CAMPO – MP e Estado querem discussão profunda sobre uso do 2,4-D

Em reunião que transcorreu por mais de uma hora na tarde de ontem, o secretário estadual da Agricultura, Covatti Filho, apresentou ao promotor Alexandre Saltz, do grupo especializado em meio ambiente do Ministério Público (MP), sete propostas para minimizar os possíveis danos do agrotóxico 2,4-D, aplicado antes do plantio da soja para eliminar erva daninha e que estaria prejudicando outras culturas no Rio Grande do Sul.

As medidas incluem treinamentos de produtores para a correta pulverização, sistema de alerta de deriva (quando herbicida pode se espalhar para outras áreas próximas), regulamentação de normas de aplicação terrestre do químico e criação do fundo de indenização, entre outras. Elas são, no entendimento do governo estadual, alternativa para evitar a suspensão por via judicial do uso e da comercialização do herbicida, opção que é considerada pelo MP, responsável por apurar, em um inquérito civil que já soma mais de 700 páginas, os danos causados pelo agroquímico.

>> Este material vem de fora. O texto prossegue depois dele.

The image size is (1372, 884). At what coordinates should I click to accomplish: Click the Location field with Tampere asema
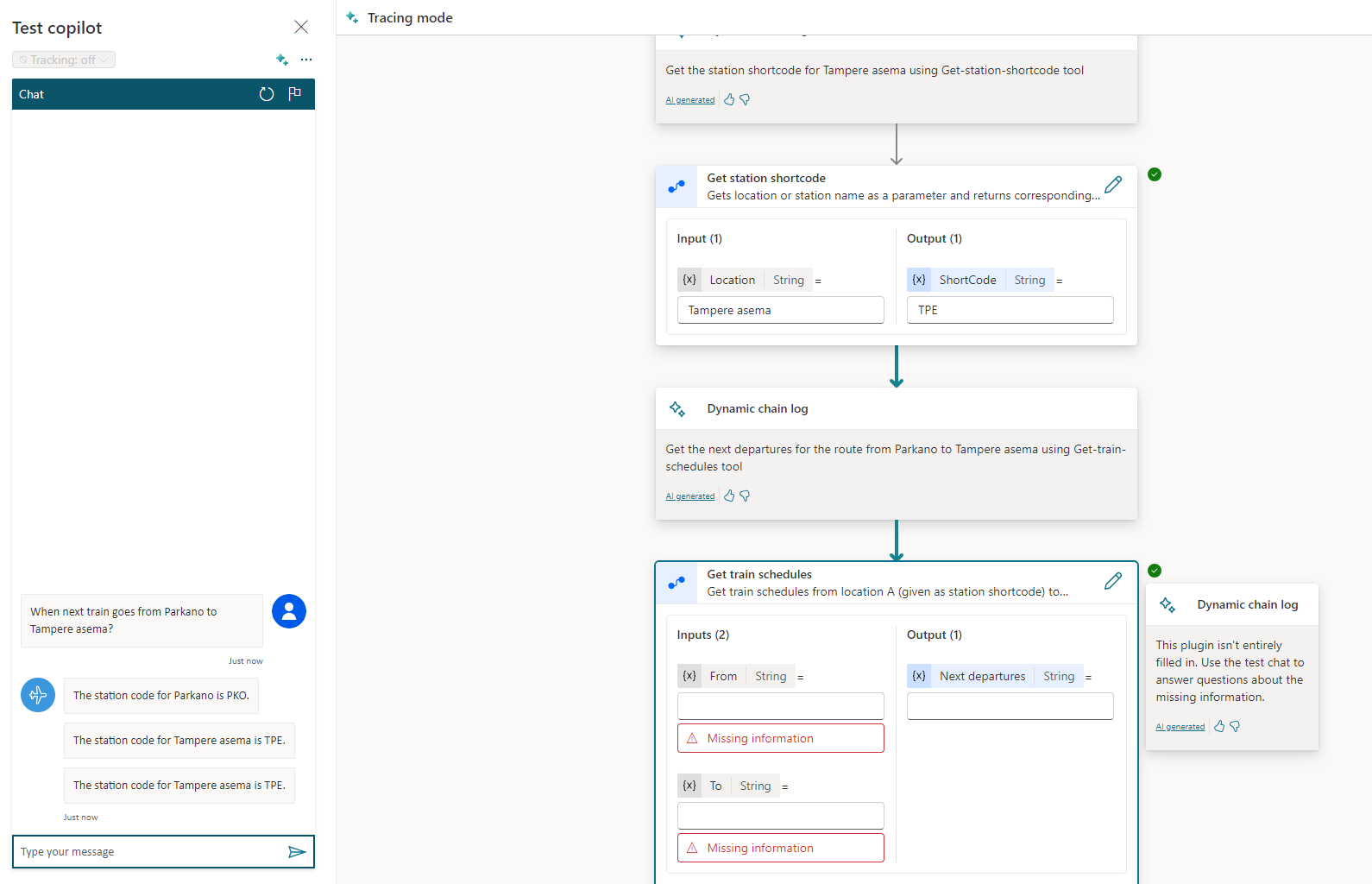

Na última safra, a deriva do 2,4-D, cujos resíduos são carregados pelo vento até plantações vizinhas, pode ter causado perdas milionárias em lavouras de uvas, azeitonas e maçãs – parte dos vegetais atrofiou e morreu ao ser alcançado pelo herbicida.

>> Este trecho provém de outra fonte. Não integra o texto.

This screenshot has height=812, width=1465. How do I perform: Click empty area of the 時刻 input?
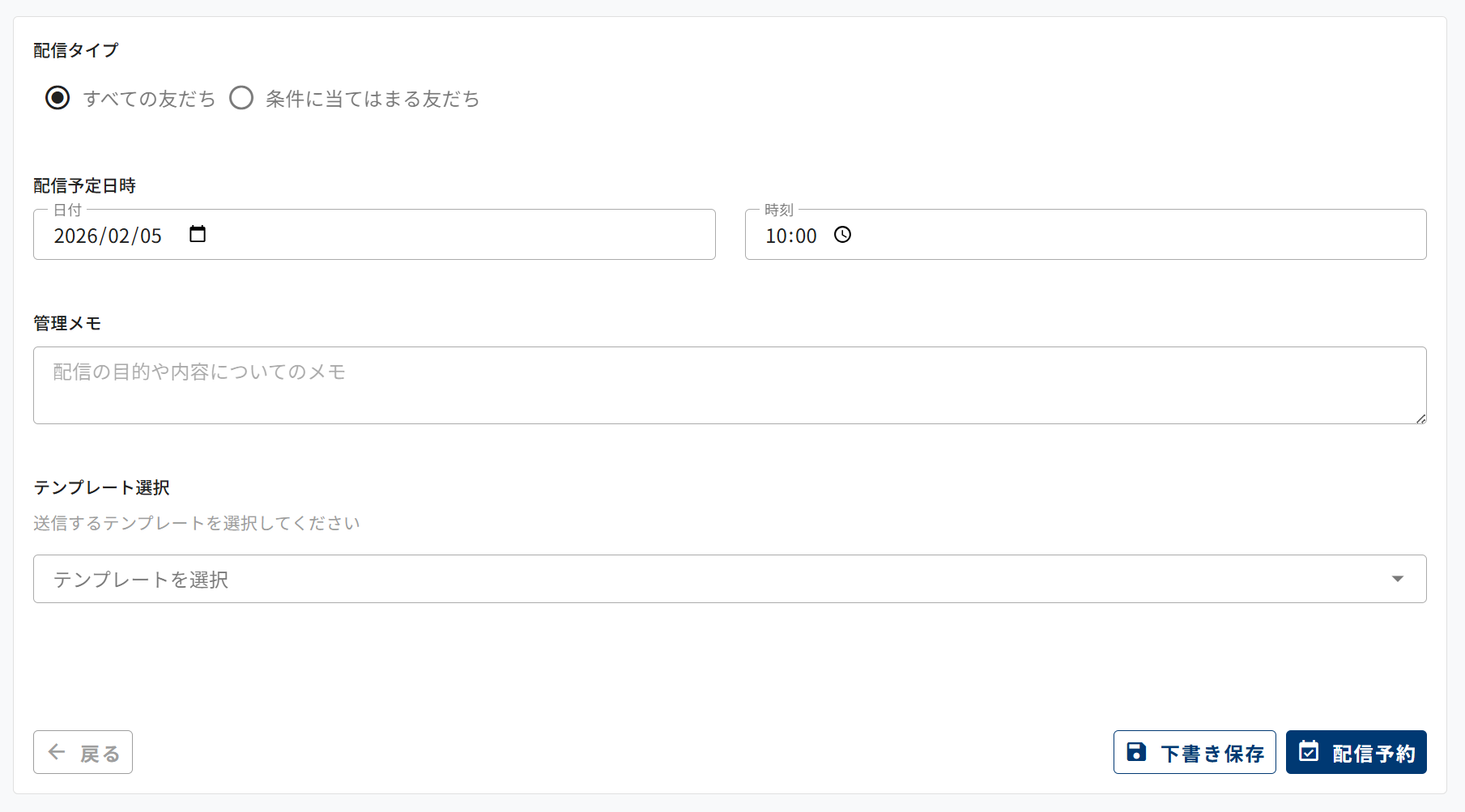click(x=1134, y=235)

No encontro, duas novas rodadas de negociações foram agendadas. No dia 17 de abril, ocorrerá a primeira reunião do grupo de trabalho criado em fevereiro pela Agricultura para discutir o 2,4-D. O MP se agregará aos debates e, conforme Covatti, representantes de setores prejudicados, preteridos da composição inicial do grupo, estão sendo chamados a participar. No dia 23, haverá audiência vinculada ao inquérito civil conduzido pelo MP. Neste encontro, o Estado se comprometeu a detalhar medidas aos produtores rurais atingidos.